• [Tasks to complete]
a) Write out the part of the account of medical visits in Cambodia that opens with the words containing "When we got" and closes with "in around 1996.".
b) Answer the following questions using the account of medical visits in Cambodia:
(i) What did the doctor at the Calamette Hospital diagnose in the step-daughter?
(ii) What was the charge for the visit to the Tropical & Traveller's Medical Clinic?
(iii) At which clinic did the son see a nose-ear-throat specialist for his sneezing fits?

• [Excerpted passage]
┄┄┄┄┄┄┄┄┄┄

Initially, my step-daughter didn’t live with us in the U. S. During that time she was suffering from a rather rare syndrome in her intestines (I don’t want to go into details here), which we didn’t know about as it had not manifested itself before. But then she started suffering from nausea, vomitting, stomach and abdominal pain. A friend of my wife’s took her to a clinic. The first thing they did was hook her up to an IV, as they always do in Cambodia, whether you need it or not. The diagnosis was as hazy as the doctor’s knowledge. It was during the year we came to pick them up to come live with us. During our stay that same friend advised us to see a ‘famous’ doctor, apparently one of the chief doctors at the Calamette Hospital. He did bloodwork, took X-rays, and seemed to examine her thoroughly. His diagnosis: she had water in her abdomen. How it got there and the cause of it, that eminent doctor didn’t know. Treatment: another IV. Charge: $50.

When we got to the U. S. her symptoms persisted and I took her to an internist who just by looking at her was able to diagnose the problem (there were outward signs by which an expert recognizes the syndrome immediately). Naturally, he ran all the necessary checks and tests on her, including endoscopy and colonoscopy and started a treatment, which brought about a remission of that syndrome. Now that we are Cambodia she is still sympton-free and enjoys the normal life of young woman.

In my early years here I had a stomach problem, which was accompanied by a slight fever. Fearing a malaria-type infection my friend suggested I see the Tropical & Traveller’s Medical Clinic. A Western-educated doctor examined me, diagnosed minor food poisoning and gave me appropriate medication. Charge: $50. That was in around 1996.

My son suffered from sneezing fits. On one of his visits it got so bad that I took him to a nose-ear-throat specialist at the Aurore clinic. The doctor found the culprit quickly; unfortunately, the cure would have involved minor surgery, which we didn’t want to have done here. My son got some medication though, which helped alleviate the problem. Cost: $15, plus medicine (2009).

Since Florida my wife suffered from chronic allergies. These abated when here – for whatever reason – but one time they came back and got so bad that we decided to see the same doctor at Aurore. He prescribed a range of medicines; one of which produced a severe reaction in the form of stomach pain. Result: she needed to spend a night there in order to settle down her stomach; of course, an IV was administered as well. This time though, it definitely was part of the healing process. Cost for all of this: $100 for private room, food, care, medication (2010).

This past May, my son was visiting. He arrived with a severe cold, which I also unfortunately caught from him. Having had a rather good experience with the good NET doctor we went there again. Again, as seems to be the practice in Cambodia he prescribed about 5 to 6 medicines for him and for me. Charge: $25 plus $15 for the X-ray.

┄┄┄┄┄┄┄┄┄┄

• [Recorded information]
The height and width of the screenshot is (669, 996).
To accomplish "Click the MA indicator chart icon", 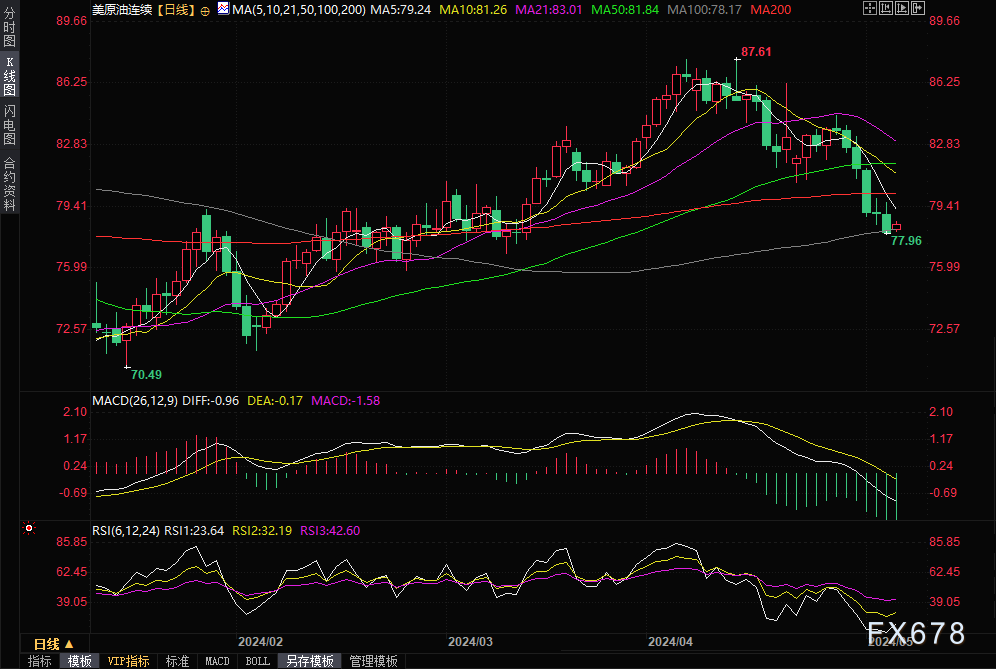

┄┄┄┄┄┄┄┄┄┄

• [Responses by item number]
a)
When we got to the U. S. her symptoms persisted and I took her to an internist who just by looking at her was able to diagnose the problem (there were outward signs by which an expert recognizes the syndrome immediately). Naturally, he ran all the necessary checks and tests on her, including endoscopy and colonoscopy and started a treatment, which brought about a remission of that syndrome. Now that we are Cambodia she is still sympton-free and enjoys the normal life of young woman.

In my early years here I had a stomach problem, which was accompanied by a slight fever. Fearing a malaria-type infection my friend suggested I see the Tropical & Traveller’s Medical Clinic. A Western-educated doctor examined me, diagnosed minor food poisoning and gave me appropriate medication. Charge: $50. That was in around 1996.

b)
(i) Water in her abdomen.
(ii) $50.
(iii) The Aurore clinic.